Uncertainty is a powerful sedative for risk-taking. When the world feels unstable, ambition develops a limp. Workers who once treated careers like startups—start fast, fail often—now behave like bond investors. Capital preservation matters more than returns. Better the devil you know, preferably one who already has your PAN card and payroll details.

And this is a global affliction—not confined to just India or US.

India’s labour market has always been a paradox: young, restless and ambitious, yet perpetually short of enough good jobs. Post-Covid, India briefly tasted its own version of the Great Resignation. Tech professionals hopped roles with Olympic agility. Attrition in IT firms touched 25-30% in 2021-22. Recruiters begged. Employees ghosted. HR departments developed trust issues.

Then came the tech winter. As US monetary policy tightened and venture capital dried up, Indian IT firms froze hiring. Startups changed from “growth at all costs” to “survive at all costs”. Over 30,000 startup employees were laid off in 2023. Edtech collapsed like a badly proctored exam. Suddenly, job offers stopped flowing, and resignation letters stayed in drafts.

Today, attrition in the IT sector has fallen below 15%, the lowest in a decade. LinkedIn surveys show Indian professionals ranking “job security” above “career advancement” for the first time ever in decades. In the informal economy—where over 80% of Indians still work—job hugging isn’t a trend; it’s a survival strategy. You don’t quit a job when there is no safety net below, only gravity.

FEAR FACTOR

At first glance, this mass clinging may look like loyalty. Employers, understandably, are enjoying the calm. Fewer exits, fewer counter offers, fewer tearful farewell lunches. But job hugging is not a love story; it’s a hostage situation. When people stay because they’re afraid to leave, innovation suffers. Wages stagnate. Productivity flatlines. A workforce driven by fear doesn’t experiment; it complies.

The psychology is revealing. The Great Resignation was fuelled by hope—a belief that something better awaited beyond the next interview. Job hugging, by contrast, is fuelled by anxiety. Inflation, geopolitical tension, AI anxiety and constant layoff headlines have taught workers a brutal lesson: optionality is fragile. Careers are no longer ladders; they are insurance policies.

This is where employers must be careful. Lower attrition can feel like validation, but immobility is not engagement. A workforce that hugs jobs too tightly eventually suffocates them. Quiet quitting flourishes in these conditions, that passive-aggressive art form where employees do exactly what is asked, and not one ounce more.

Smart organisations will read the moment correctly. If employees are scared of the external market, build credible internal mobility. Make growth possible without exit interviews. Invest aggressively in reskilling, especially when AI threatens to make roles obsolete faster than résumés can be updated. Redefine security—not just as a salary, but as employability. Above all, communicate clearly. In uncertain times, clarity is the rarest benefit of all.
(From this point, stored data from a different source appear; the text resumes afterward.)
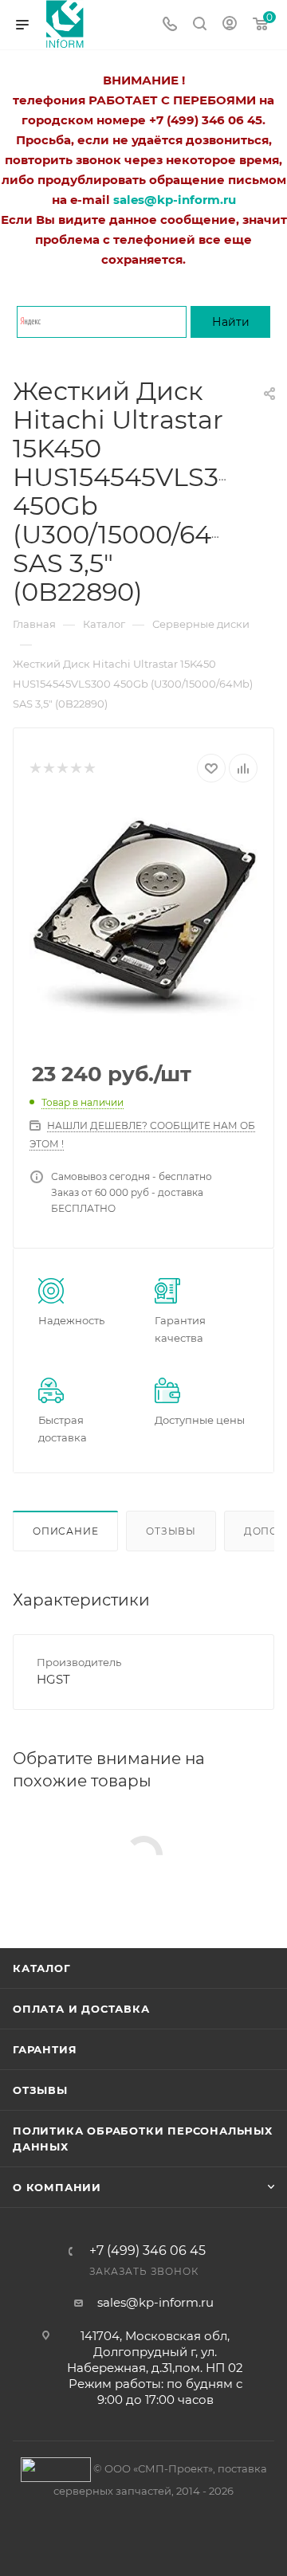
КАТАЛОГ (42, 1968)
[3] (62, 768)
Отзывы (171, 1531)
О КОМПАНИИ (57, 2187)
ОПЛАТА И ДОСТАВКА (81, 2008)
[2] (48, 768)
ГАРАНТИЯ (45, 2049)
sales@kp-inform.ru (155, 2302)
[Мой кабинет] (229, 25)
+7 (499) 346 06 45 (147, 2251)
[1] (34, 768)
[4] (75, 768)
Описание (65, 1531)
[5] (89, 768)
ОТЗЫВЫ (40, 2090)
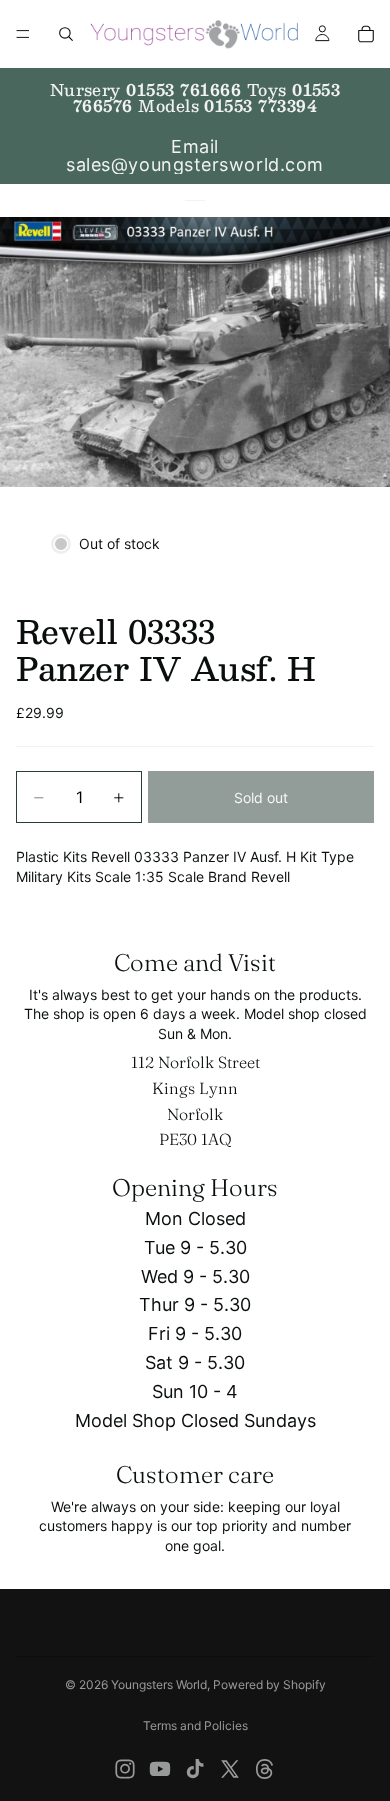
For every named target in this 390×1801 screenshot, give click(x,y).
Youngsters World (159, 1684)
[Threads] (265, 1769)
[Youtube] (160, 1769)
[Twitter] (230, 1769)
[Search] (66, 34)
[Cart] (366, 34)
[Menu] (23, 34)
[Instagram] (125, 1769)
The pendulum will swing again. Labour markets always do. Confidence will return and résumés will once more sprout wings. But this era of job hugging should worry us. It reveals a workforce that is staying not because it is inspired, but because it is afraid. The great stay does not have to become the great stagnation. For that, employers must give people something stronger than fear to hold onto. Because hugging a job too tightly, like hugging a life raft in calm waters, may feel safe—but it won’t get you anywhere.